After neoplastic transformation, cancer cells infiltrate local tissues and initiate metastatic programs by trafficking through a stromal extracellular matrix (ECM) dominated by cross-linked networks of type I collagen, the major extracellular protein found in mammals (Brown et al., 2003; Sabeh et al., 2004; Demou et al., 2005; Oldberg et al., 2007; Magzoub et al., 2008). To negotiate this structural barrier, cancer cells have been proposed to use either protease-dependent or protease-independent invasion schemes (Wolf et al., 2003a,b, 2007; Sabeh et al., 2004; Wilkinson et al., 2005; Carragher et al., 2006; Wyckoff et al., 2006; Gaggioli et al., 2007; Croft and Olson, 2008; Gadea et al., 2008; Li et al., 2008; Pinner and Sahai, 2008; Sanz-Moreno et al., 2008; Packard et al., 2009). Protease-dependent invasion programs rely on matrix metalloproteinase (MMP) family members to cleave impeding collagen fibrils (Sabeh et al., 2004; Fisher et al., 2006; Hotary et al., 2006; Itoh and Seiki, 2006; Li et al., 2008; Packard et al., 2009). Alternatively, negotiation of collagenous barriers has been reported to proceed in a protease-independent fashion, whereby cancer cells use actomyosin-based mechanical forces to physically displace matrix fibrils while coordinately adopting an amoeboid-like cell shape similar to that observed in myeloid cell populations (Friedl and Wolf, 2003; Wolf et al., 2003a,b, 2007; Wilkinson et al., 2005; Carragher et al., 2006; Wyckoff et al., 2006; Gadea et al., 2008; Pinner and Sahai, 2008; Sanz-Moreno et al., 2008). Indeed, in recent clinical trials, the failure of MMP inhibitors to prevent cancer progression suggests that protease-independent mechanisms of invasion may be physiologically relevant in vivo (Friedl and Wolf, 2003; Wilkinson et al., 2005; Sahai et al., 2007; Wolf et al., 2007). However, descriptions of proteinase-independent, amoeboid-like cancer cell behavior are largely drawn from in vitro assays using model, three-dimensional (3D) ECM constructs that may not recapitulate the key structural characteristics displayed by native type I collagen networks in vitro or in vivo (Sabeh et al., 2004; Demou et al., 2005; Hotary et al., 2006; Packard et al., 2009). As such, the relative importance of protease-dependent and -independent invasion modalities mobilized during cancer cell trafficking through interstitial barriers remains a subject of considerable debate.

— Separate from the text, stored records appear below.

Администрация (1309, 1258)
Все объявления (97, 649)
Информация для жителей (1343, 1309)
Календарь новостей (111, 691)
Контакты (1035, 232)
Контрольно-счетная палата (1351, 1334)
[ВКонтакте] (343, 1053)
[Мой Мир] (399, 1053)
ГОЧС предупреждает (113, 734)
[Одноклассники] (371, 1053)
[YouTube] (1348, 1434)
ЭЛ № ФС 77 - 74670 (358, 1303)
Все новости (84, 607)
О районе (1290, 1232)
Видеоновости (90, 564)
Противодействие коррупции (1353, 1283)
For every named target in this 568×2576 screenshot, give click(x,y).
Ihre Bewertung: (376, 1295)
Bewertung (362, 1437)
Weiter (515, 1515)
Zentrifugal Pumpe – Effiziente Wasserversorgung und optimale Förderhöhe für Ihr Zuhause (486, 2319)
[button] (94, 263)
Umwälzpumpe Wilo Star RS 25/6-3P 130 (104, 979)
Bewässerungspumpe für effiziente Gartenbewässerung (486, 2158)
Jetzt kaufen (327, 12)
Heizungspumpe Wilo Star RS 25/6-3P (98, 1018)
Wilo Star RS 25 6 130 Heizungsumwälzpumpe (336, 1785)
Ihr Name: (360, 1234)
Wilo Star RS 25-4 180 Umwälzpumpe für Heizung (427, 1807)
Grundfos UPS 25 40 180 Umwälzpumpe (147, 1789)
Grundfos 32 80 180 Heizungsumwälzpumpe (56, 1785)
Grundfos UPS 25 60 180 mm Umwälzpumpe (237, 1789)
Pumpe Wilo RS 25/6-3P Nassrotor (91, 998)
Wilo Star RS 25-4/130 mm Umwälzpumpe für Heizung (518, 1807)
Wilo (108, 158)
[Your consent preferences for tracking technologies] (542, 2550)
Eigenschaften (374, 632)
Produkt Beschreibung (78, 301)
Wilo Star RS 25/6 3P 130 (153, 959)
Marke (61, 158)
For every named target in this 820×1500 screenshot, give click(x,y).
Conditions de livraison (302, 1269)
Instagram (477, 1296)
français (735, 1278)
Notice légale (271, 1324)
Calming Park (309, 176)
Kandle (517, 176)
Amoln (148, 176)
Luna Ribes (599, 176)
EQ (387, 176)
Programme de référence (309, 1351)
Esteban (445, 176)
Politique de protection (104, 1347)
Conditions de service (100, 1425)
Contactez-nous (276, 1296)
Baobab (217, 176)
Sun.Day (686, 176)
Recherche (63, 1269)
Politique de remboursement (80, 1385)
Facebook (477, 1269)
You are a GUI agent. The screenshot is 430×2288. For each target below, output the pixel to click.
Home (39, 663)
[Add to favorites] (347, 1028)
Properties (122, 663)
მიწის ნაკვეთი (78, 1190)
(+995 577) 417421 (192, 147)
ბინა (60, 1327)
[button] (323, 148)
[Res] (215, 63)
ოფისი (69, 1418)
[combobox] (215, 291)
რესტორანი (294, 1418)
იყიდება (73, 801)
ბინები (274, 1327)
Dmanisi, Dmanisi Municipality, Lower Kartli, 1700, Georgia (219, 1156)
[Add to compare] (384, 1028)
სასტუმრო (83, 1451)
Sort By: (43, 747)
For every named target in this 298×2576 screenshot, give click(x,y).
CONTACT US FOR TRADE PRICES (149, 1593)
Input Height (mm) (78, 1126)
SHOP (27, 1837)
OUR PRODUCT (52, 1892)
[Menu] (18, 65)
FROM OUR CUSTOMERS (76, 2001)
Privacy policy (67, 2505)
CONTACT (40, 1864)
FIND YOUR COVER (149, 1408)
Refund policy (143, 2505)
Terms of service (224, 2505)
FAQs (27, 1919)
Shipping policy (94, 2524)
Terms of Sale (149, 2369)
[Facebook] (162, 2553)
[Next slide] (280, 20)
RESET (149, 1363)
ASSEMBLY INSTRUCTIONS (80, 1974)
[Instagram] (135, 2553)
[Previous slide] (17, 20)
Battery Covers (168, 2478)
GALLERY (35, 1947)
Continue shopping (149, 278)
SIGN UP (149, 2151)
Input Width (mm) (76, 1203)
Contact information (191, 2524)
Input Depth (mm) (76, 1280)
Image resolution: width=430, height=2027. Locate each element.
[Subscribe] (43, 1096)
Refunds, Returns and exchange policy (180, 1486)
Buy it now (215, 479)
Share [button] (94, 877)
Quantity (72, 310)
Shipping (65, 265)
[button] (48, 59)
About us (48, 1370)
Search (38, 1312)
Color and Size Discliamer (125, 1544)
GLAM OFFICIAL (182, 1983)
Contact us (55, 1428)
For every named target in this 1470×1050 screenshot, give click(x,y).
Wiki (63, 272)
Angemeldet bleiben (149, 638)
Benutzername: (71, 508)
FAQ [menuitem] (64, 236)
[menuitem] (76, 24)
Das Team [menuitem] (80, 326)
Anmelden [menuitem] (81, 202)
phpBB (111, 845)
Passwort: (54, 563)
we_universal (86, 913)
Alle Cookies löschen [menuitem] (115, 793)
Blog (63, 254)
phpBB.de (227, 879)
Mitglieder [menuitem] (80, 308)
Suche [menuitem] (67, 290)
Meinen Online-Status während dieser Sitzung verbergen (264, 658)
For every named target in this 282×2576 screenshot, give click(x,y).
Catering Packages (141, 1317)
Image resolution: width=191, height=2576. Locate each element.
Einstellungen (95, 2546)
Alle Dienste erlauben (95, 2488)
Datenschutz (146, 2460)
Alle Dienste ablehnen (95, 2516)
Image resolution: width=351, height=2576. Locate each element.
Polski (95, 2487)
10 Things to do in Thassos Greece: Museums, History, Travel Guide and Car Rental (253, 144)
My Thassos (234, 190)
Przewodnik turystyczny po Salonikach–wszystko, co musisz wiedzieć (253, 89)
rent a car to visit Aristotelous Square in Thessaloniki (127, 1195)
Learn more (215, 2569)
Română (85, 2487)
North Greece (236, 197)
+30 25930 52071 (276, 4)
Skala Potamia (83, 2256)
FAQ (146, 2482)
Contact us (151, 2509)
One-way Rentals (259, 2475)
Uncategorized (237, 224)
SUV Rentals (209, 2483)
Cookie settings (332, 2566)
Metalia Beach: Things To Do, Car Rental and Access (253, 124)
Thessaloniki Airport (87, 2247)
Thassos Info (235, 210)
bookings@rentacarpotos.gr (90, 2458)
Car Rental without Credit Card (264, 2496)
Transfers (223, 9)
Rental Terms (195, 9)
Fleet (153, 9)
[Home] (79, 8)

MT1-MMP, synthetic MMP inhibitors, and the 3D cancer cell invasion program

To recreate an in vivo–like environment for migrating cancer cells, multicellular spheroids of HT-1080 fibrosarcoma cells were embedded within 3D gels of native type I collagen (Hotary et al., 2003; Sabeh et al., 2004; Li et al., 2008). HT-1080 cells subsequently activate a tissue-invasive program and infiltrate the surrounding ECM in a “starburst” pattern (Fig. 1 A). Migrating HT-1080 cells express at least three distinct type I collagenolytic systems under these conditions: the secreted metalloenzymes, MMP-1 and MMP-2, as well as the membrane-anchored proteinase, MT1-MMP (Fig. 1 B) (Sabeh et al., 2004; Li et al., 2008). After siRNA-dependent silencing of both MMP-1 and MMP-2 in combination, HT-1080 spheroids retain full invasive activity (Fig. 1, A–C). In contrast, MT1-MMP silencing blocks virtually all invasive activity over a 3-d culture period (Fig. 1 A). Invasive activity is, however, rescued when MT1-MMP–silenced cells are electroporated with an expression vector for mouse MT1-MMP, an orthologue that escapes targeting by the human-specific MT1-MMP siRNA (Fig. 1, A and C). Similar results are obtained with MT1-MMP–silenced MDA-MB-231 breast cancer cells or the breast cancer stem cell–enriched SUM-159 line (Fig. 1, A and C) (Korkaya et al., 2008).

The impact of silencing MT1-MMP alone on cancer cell–invasive activity stands in contrast with the failure of peptidomimetic MMP inhibitors (e.g., BB-2516/marimastat) to exert beneficial effects in previously reported clinical cancer trails (Overall and Kleifeld, 2006). Importantly, however, the peak plasma concentrations recorded in most patients (i.e., ∼10–40 ng/ml) (Sparano et al., 2004) falls below the concentration required to completely block MT1-MMP–dependent invasive activity in 3D assays (i.e., ∼500 ng/ml; Fig. 1 D). Thus, the ineffectiveness of MMP inhibitors to exert palliative effects in cancer patients may reflect a requirement for drug concentrations in excess of those achievable in the clinical setting, and does not necessarily support the existence of protease-independent invasive activity in vivo.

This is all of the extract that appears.